Consistently we ask patients to share their stories, lend us their images, and let us sample bits of their bodies. We use this to diagnose, help and treat patients, to teach medical students, or to make new discoveries in research. Patients can expect to be asked to share their histories, be photographed, filmed or audio taped. That doesn’t mean they always understand what they are consenting to, nor have control over how the information, images, or samples they provide will be used.
And outside of this process are the health care staff like Darrell with their own agendas. They collect images or stories to explain their work, to move others as they’ve been moved, or even to make themselves look good in front of friends and colleagues. Maybe like Darrell they show a picture of a cute case study, or perhaps regale squeamish friends down the pub with a story of a particularly gruesome illness or difficult patient. Shouldn’t we be training our staff to respect patient confidentiality and privacy? Or in criticising someone like Darrell are we stifling their skills, and denying them job satisfaction?
In an era where public access is greater than ever, where we’re used to seeing candid shots of celebrities, Darrell’s behaviour isn’t out of place. But in a hospital setting where his job is to provide care, is it appropriate? Ketan’s recovery made a remarkable story – but maybe it wasn’t Darrell’s to tell.
You can use this story in several ways. You can think about changing the dynamics – what happens if you alter the gender, age, status, or ethnicity of the protagonists in this case?
You can also consider how this kind of situation occurs in teaching settings, with students filming or photographing and sharing stories of classmates or lecturers. In research where participants or wider communities can be filmed or photographed. Or where films or images are collected during work in development or aid. Images certainly can be used to raise awareness, drive funding or explain complex issues more simply. Which may be essential in crisis situations.

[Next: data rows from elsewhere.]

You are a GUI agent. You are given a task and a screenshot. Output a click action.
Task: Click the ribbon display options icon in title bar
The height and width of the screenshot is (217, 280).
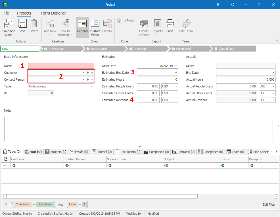232,5
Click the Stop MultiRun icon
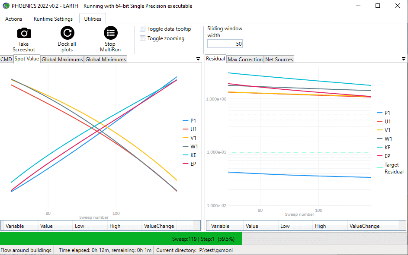This screenshot has width=408, height=255. click(x=110, y=33)
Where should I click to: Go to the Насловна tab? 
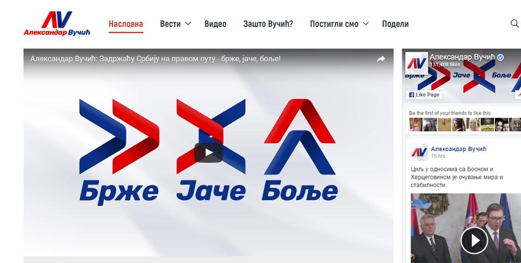[x=126, y=24]
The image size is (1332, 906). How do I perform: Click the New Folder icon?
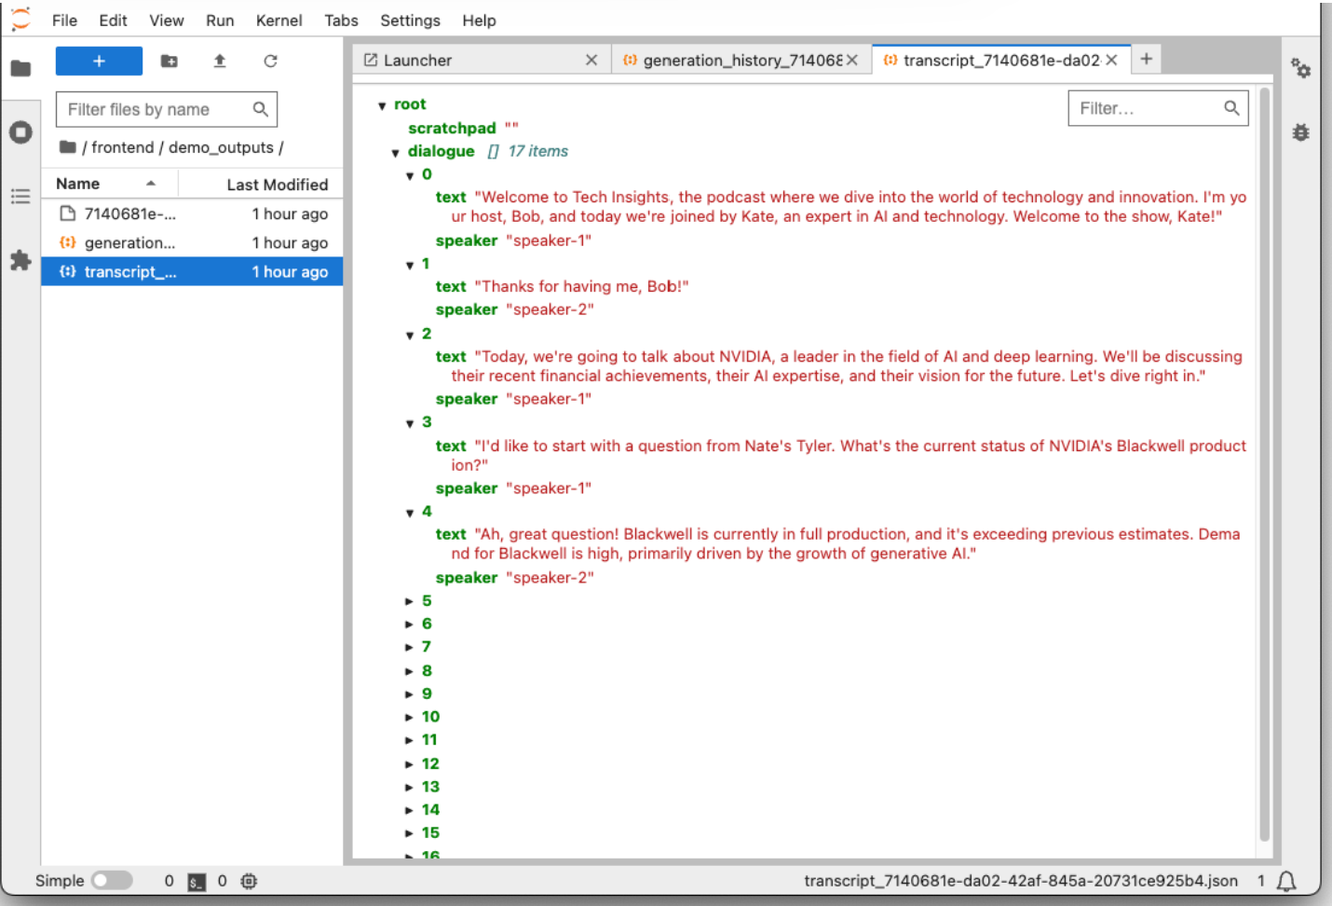coord(169,62)
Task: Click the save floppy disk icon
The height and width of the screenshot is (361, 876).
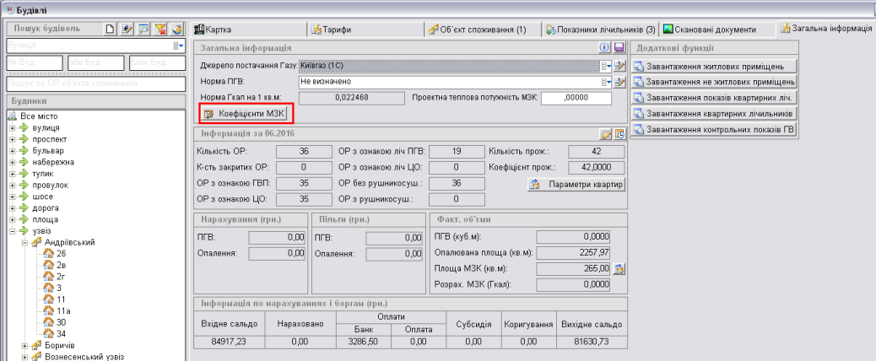Action: coord(619,47)
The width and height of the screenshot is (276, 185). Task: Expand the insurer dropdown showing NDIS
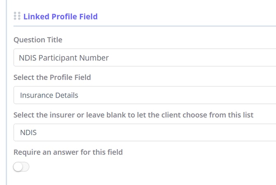click(165, 133)
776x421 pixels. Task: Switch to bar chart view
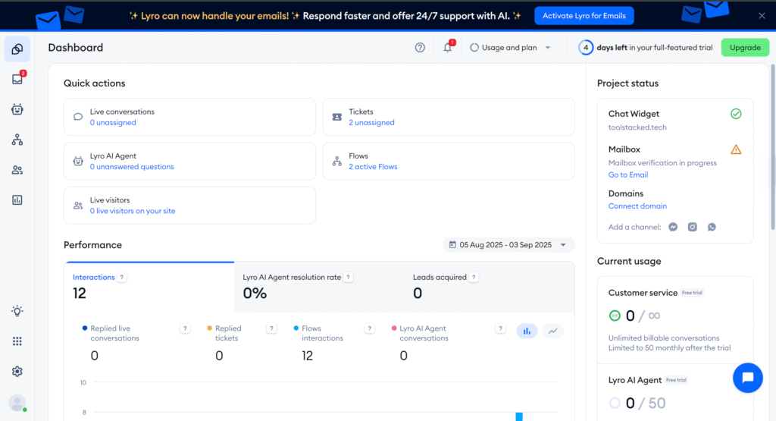tap(527, 331)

When is it okay to share images? How can this be explained to those you’re filming or photographing? And what happens when you take a photo or a film with people you’re researching or treating but not at a point when you – or they – consider this to be a formal study or therapeutic situation.
Answers to these questions may seem obvious, but often they are not. We are so used to sharing images and posting status updates it may feel odd to not be able to take pictures of what you want, where you want, and share it how you want. Having a space to talk about when it is – and is not – okay to photograph or film. And noting different places where it might be okay or not to share images, and the consequences of doing so.
If you’ve got examples of good practice or templates for gaining consent or encouraging ethical and respectful practice I’d love to hear them in the comments. Conversely learning from where people have been filmed or photographed without full consent is also important to talk about, so long as we don’t reproduce any abuses or breach anonymity and confidentiality.